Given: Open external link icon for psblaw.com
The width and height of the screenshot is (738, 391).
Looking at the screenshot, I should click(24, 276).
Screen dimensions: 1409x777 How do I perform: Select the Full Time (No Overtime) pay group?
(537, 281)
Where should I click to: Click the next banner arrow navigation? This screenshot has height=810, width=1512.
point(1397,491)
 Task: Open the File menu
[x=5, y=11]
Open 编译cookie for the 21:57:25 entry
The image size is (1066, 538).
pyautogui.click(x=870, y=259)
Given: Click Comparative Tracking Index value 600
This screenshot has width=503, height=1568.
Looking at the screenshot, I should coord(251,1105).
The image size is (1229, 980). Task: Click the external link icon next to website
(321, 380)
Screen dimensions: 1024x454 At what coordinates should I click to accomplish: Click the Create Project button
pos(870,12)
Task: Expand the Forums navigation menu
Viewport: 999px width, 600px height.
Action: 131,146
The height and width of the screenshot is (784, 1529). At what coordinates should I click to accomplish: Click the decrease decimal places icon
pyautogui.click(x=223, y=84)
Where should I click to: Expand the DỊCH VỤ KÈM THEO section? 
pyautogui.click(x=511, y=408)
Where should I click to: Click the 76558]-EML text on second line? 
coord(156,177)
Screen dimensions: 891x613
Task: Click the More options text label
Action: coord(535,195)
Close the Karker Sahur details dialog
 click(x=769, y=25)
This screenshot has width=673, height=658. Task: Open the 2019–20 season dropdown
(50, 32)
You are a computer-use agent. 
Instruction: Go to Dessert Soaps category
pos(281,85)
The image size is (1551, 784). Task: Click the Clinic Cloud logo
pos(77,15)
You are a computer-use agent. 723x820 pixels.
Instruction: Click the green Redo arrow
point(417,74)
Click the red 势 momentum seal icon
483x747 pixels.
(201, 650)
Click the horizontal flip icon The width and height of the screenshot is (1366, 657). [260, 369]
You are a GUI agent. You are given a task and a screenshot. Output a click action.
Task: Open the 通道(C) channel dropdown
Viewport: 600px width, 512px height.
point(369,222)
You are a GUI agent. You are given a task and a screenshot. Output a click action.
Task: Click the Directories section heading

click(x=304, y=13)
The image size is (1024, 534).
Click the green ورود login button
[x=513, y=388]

************

TASK PROMPT - Retype each entry exactly, missing none.

SOLVED PROBLEM -
Given: Open external link icon for psblaw.com
The width and height of the screenshot is (738, 391).
Looking at the screenshot, I should click(24, 276).
Screen dimensions: 1409x777 How do I perform: Select the Full Time (No Overtime) pay group?
(537, 281)
Where should I click to: Click the next banner arrow navigation? This screenshot has height=810, width=1512.
point(1397,491)
 Task: Open the File menu
[x=5, y=11]
Open 编译cookie for the 21:57:25 entry
The image size is (1066, 538).
pyautogui.click(x=870, y=259)
Given: Click Comparative Tracking Index value 600
This screenshot has width=503, height=1568.
Looking at the screenshot, I should coord(251,1105).
The image size is (1229, 980). Task: Click the external link icon next to website
(321, 380)
Screen dimensions: 1024x454 At what coordinates should I click to accomplish: Click the Create Project button
pos(870,12)
Task: Expand the Forums navigation menu
Viewport: 999px width, 600px height.
Action: 131,146
The height and width of the screenshot is (784, 1529). At what coordinates should I click to accomplish: Click the decrease decimal places icon
pyautogui.click(x=223, y=84)
Where should I click to: Expand the DỊCH VỤ KÈM THEO section? 
pyautogui.click(x=511, y=408)
Where should I click to: Click the 76558]-EML text on second line? 
coord(156,177)
Screen dimensions: 891x613
Task: Click the More options text label
Action: coord(535,195)
Close the Karker Sahur details dialog
 click(x=769, y=25)
This screenshot has width=673, height=658. Task: Open the 2019–20 season dropdown
(50, 32)
You are a computer-use agent. 
Instruction: Go to Dessert Soaps category
pos(281,85)
The image size is (1551, 784). Task: Click the Clinic Cloud logo
pos(77,15)
You are a computer-use agent. 723x820 pixels.
Instruction: Click the green Redo arrow
point(417,74)
Click the red 势 momentum seal icon
483x747 pixels.
(201, 650)
Click the horizontal flip icon The width and height of the screenshot is (1366, 657). [260, 369]
You are a GUI agent. You are given a task and a screenshot. Output a click action.
Task: Open the 通道(C) channel dropdown
Viewport: 600px width, 512px height.
point(369,222)
You are a GUI agent. You are given a task and a screenshot. Output a click action.
Task: Click the Directories section heading

click(x=304, y=13)
The image size is (1024, 534).
Click the green ورود login button
[x=513, y=388]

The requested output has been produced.